Work item → Select, from the data, each line where "computer" occurs.

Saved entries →
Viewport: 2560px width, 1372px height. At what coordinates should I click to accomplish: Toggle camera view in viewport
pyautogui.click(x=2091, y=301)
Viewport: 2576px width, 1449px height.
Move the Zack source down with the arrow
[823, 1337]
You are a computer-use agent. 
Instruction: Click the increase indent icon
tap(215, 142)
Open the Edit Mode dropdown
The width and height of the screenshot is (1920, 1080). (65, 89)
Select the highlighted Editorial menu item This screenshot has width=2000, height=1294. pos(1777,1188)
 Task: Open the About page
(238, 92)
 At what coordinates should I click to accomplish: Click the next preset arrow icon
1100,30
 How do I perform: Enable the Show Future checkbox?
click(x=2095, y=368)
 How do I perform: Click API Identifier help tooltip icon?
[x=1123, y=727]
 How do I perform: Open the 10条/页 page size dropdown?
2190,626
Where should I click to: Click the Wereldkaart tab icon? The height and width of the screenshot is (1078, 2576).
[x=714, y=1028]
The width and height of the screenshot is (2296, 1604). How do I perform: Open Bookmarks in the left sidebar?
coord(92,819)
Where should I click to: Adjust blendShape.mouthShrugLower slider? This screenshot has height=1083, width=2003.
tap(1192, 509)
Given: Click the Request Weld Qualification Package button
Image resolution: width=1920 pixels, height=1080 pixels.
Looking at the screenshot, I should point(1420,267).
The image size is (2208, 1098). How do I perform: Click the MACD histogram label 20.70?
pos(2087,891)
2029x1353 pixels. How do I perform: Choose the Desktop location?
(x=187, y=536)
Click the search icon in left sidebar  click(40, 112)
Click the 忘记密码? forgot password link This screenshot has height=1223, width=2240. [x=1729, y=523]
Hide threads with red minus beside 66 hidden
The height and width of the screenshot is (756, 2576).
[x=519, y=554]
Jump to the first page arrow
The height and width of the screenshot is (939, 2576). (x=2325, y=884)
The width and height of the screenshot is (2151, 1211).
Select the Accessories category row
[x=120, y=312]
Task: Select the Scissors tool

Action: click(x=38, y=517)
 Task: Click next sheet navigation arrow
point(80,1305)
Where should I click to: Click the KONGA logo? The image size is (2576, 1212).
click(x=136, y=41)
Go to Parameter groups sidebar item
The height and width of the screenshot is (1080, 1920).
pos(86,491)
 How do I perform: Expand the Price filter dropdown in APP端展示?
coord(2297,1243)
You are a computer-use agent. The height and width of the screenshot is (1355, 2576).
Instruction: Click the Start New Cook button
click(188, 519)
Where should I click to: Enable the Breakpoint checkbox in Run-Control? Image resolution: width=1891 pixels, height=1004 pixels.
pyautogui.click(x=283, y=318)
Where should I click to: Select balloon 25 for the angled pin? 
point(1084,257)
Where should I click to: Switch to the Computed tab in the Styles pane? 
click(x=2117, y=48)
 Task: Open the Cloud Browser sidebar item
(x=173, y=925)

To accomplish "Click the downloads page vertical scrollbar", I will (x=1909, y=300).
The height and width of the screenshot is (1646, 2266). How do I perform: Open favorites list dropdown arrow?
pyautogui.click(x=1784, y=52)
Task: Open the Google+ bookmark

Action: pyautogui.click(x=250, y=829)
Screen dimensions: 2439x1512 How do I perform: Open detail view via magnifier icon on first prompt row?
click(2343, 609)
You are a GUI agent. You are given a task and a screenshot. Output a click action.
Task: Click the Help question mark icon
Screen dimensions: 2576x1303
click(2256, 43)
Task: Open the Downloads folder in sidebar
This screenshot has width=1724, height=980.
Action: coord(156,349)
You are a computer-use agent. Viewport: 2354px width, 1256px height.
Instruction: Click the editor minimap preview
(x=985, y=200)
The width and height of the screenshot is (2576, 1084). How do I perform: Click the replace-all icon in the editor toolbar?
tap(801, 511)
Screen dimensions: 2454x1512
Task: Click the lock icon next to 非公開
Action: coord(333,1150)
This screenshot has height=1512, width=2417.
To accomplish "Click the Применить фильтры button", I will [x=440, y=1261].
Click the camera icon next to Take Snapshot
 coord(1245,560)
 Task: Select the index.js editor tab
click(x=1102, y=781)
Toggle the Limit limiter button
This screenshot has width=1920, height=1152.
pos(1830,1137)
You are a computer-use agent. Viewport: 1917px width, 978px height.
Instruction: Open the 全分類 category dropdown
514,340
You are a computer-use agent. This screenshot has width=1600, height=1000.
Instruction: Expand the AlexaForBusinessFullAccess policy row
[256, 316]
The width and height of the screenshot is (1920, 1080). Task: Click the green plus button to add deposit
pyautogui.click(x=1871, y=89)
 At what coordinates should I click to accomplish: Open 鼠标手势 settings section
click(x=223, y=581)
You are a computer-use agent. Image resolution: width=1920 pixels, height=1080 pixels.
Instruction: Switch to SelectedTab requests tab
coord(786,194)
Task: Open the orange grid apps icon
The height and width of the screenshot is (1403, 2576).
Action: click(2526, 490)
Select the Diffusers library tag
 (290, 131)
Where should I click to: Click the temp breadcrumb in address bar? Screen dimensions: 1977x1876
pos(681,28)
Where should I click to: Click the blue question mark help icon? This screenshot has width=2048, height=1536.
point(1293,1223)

Answer below →
You are a computer-use agent. 
You are a computer-use agent. The height and width of the screenshot is (1355, 2576).
You are a computer-use agent. Viewport: 2354px width, 1256px height.
You are a computer-use agent. Viewport: 1917px width, 978px height.
You are a computer-use agent. This screenshot has width=1600, height=1000.
You are a computer-use agent. Image resolution: width=1920 pixels, height=1080 pixels.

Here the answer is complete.